The Italian had left the door open to a possible appearance at the Grande Boucle after the Giro, but there were doubts from the start over whether he would take on a second three-week race in quick succession.
Three weeks on, his summer has taken a different shape. Rather than heading to the Tour, Ciccone is set to build the next phase of his season around one-day racing, with the Clasica San Sebastian and the World Championships in Montreal standing out as the major targets.
His first part of the campaign will instead end at the 2026 Italian National Championships road race. In Cuneo, Ciccone is expected to be one of Lidl-Trek’s support riders around Jonathan Milan, the obvious danger man if the national title is decided in a sprint.

From Giro pink to a Tour absence

At the Giro, Ciccone wore the maglia rosa for the first time, won the mountains classification and repeatedly appeared at the sharp end of selective stages, even as the overall classification moved away from him.
The Tour has already given him some of the biggest moments of his career. He wore yellow in 2019 after La Planche des Belles Filles and won the mountains classification in 2023, shaping the race without ever needing to fight for the final podium in Paris.
In 2026, there will be no repeat. Rather than chasing another Tour jersey campaign, Ciccone is heading towards a block where the targets look sharper and better suited to his punchy climbing style.
Giulio Ciccone during stage 5 of the 2026 Giro d'Italia
Ciccone wore the Maglia Rosa at the 2026 Giro d'Italia

San Sebastian defence and Montreal Worlds take priority

The Clasica San Sebastian is the immediate standout.
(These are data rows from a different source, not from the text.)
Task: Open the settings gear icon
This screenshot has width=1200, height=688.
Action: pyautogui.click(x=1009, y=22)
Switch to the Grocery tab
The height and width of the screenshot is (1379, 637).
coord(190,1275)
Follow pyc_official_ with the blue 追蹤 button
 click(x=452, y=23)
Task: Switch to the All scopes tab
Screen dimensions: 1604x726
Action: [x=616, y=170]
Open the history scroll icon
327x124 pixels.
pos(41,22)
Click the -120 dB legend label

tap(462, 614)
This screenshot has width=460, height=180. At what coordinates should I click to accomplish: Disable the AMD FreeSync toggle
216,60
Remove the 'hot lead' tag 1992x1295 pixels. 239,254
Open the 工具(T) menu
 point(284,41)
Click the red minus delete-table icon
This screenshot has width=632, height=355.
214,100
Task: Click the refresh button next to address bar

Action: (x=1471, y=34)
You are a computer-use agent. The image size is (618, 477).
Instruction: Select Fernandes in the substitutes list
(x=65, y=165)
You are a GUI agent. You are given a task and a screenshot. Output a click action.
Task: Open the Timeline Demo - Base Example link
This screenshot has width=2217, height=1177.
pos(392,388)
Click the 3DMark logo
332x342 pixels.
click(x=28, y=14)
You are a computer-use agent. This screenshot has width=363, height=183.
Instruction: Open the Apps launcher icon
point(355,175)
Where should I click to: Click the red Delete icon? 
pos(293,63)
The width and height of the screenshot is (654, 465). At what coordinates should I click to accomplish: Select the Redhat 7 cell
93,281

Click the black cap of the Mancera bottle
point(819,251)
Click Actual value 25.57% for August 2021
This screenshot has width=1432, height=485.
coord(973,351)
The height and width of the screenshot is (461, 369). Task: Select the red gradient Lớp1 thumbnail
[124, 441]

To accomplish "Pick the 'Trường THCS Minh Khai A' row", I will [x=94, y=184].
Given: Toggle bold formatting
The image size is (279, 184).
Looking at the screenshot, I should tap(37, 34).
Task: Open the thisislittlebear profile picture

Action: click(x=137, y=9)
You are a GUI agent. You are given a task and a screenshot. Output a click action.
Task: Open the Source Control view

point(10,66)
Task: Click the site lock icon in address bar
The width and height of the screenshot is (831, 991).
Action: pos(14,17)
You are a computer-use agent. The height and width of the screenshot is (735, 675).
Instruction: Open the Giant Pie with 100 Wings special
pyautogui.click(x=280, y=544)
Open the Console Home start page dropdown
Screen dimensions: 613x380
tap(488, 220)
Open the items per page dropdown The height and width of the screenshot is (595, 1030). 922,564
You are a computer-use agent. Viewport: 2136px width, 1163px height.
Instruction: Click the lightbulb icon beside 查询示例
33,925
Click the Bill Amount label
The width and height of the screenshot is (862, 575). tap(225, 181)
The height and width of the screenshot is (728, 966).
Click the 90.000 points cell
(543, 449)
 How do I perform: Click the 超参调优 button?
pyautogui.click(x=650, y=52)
Ciccone is the defending champion after his solo victory last season, one of the biggest one-day wins of his career and the kind of result that fits his profile perfectly: hard terrain, a selective finale and enough unpredictability for an aggressive climber to take control.
Montreal offers the longer-range prize. On a demanding World Championships course, Ciccone should be one of Italy’s most valuable options, particularly if the race becomes attritional and difficult to control. Before then, he is expected to ride the Vuelta a Burgos, but not the Vuelta a Espana, with the GP de Quebec and GP de Montreal also on his calendar before the Worlds road race.
The Giro delivered pink, the mountains jersey and another reminder of Ciccone’s Grand Tour instincts. The Tour will go on without him, while San Sebastian, Canada and a possible rainbow-jersey opportunity become the centre of his summer.